SELECTED EXCERPT

------

NVIDIA CUDA 4.0, page-locking a memory with runtime API

https://stackoverflow.com/questions/5804133

24-10-2019
|

Question

NVIDIA CUDA 4.0 (RC2 is assumed here) offers the nice feature of page-locking a memory range that was allocated before via the "normal" malloc function. This can be done using the driver API function:

CUresult cuMemHostRegister (void * p, size_t bytesize, unsigned int Flags);

Now, the development of the project was done so far using the runtime API. Unfortunately it seems that the runtime API does not offer a function like cuMemHostRegister. I really would like to avoid mixing driver and runtime API calls.

Does anyone know how to page-lock memory that was prior allocated using standard malloc ? Standard libc functions should not be used, since the page-locking is carried out for staging the memory for a fast transfer to the GPU, so I really want to stick to the "CUDA"-way.

------

[Records from a data collection]

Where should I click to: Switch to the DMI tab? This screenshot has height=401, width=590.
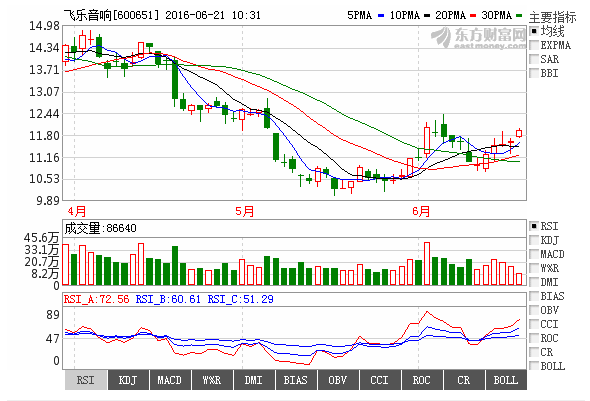pyautogui.click(x=254, y=380)
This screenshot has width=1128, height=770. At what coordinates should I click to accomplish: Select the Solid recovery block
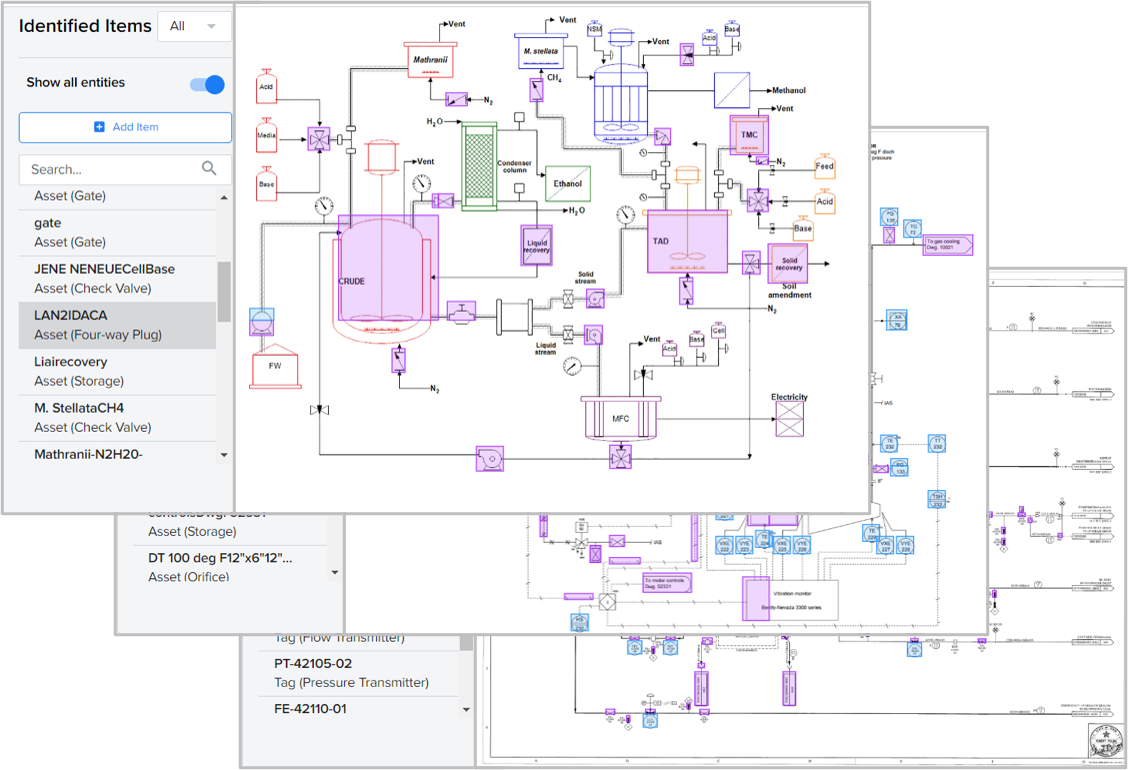click(788, 263)
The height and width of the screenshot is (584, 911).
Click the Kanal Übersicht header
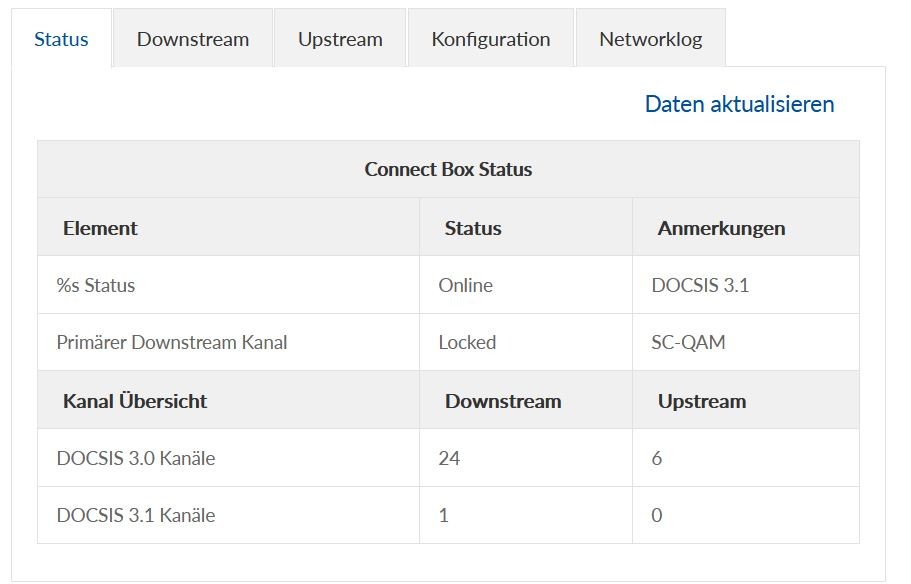point(135,401)
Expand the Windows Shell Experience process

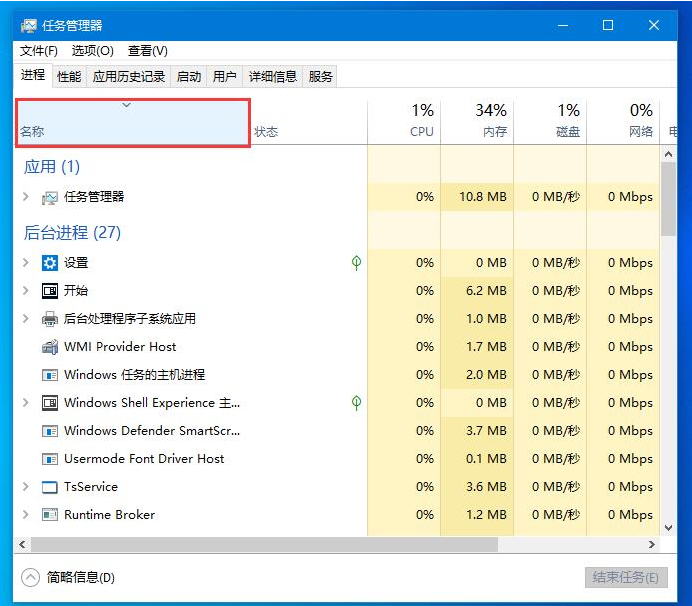26,403
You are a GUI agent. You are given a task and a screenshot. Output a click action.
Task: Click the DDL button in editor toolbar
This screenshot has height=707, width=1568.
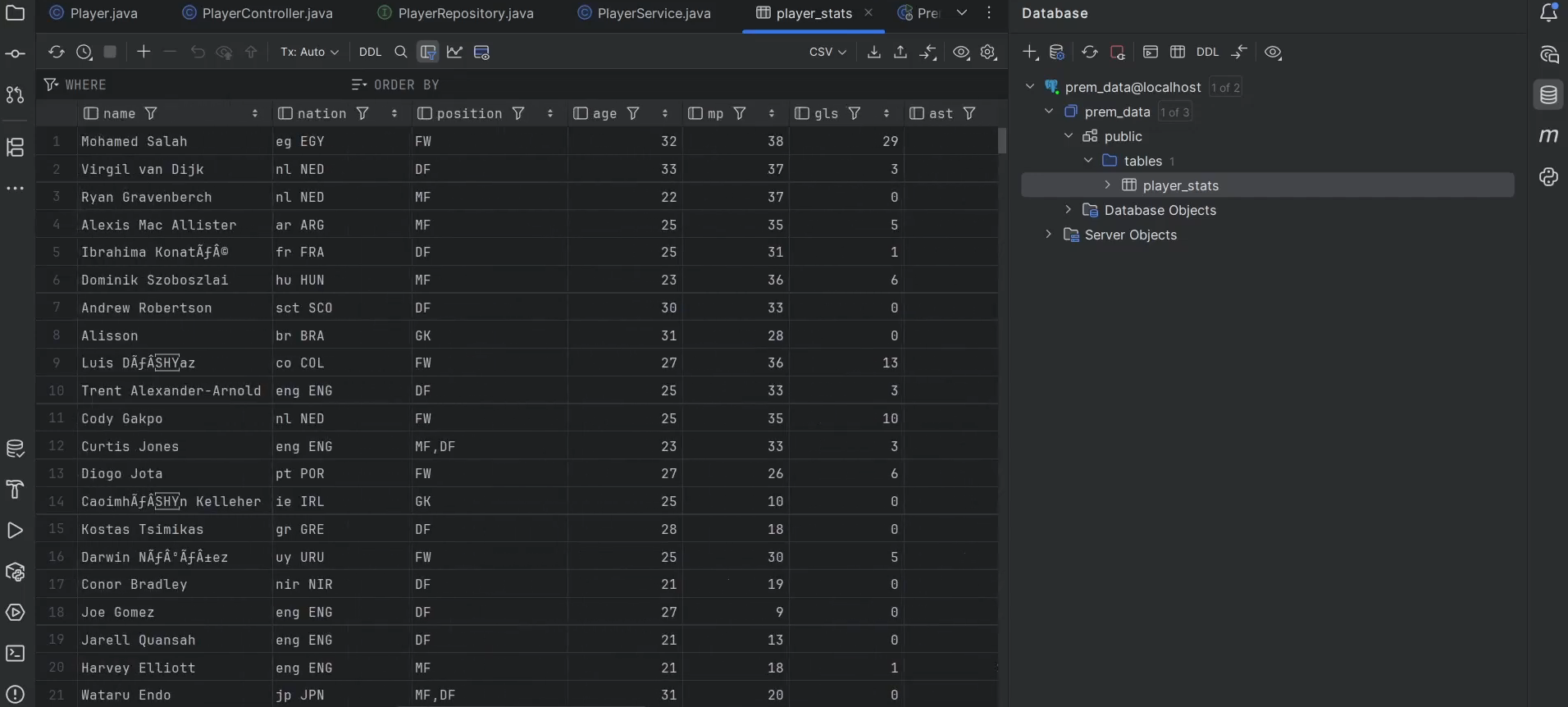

------

SET EXERCISE A
In the CUDA question, which driver API function is given for page-locking a memory range that was allocated with malloc?
SET EXERCISE B
Decide whether each statement agrees with the CUDA question, and quote the words that settle it: (i) The project had been developed so far with the runtime API. (ii) The asker is content to mix driver and runtime API calls. (iii) The asker wants to use standard libc functions for the page-locking.

COMPLETE RESPONSE A
cuMemHostRegister

COMPLETE RESPONSE B
(i) Yes: "the development of the project was done so far using the runtime API"
(ii) No: "I really would like to avoid mixing driver and runtime API calls."
(iii) No: "Standard libc functions should not be used"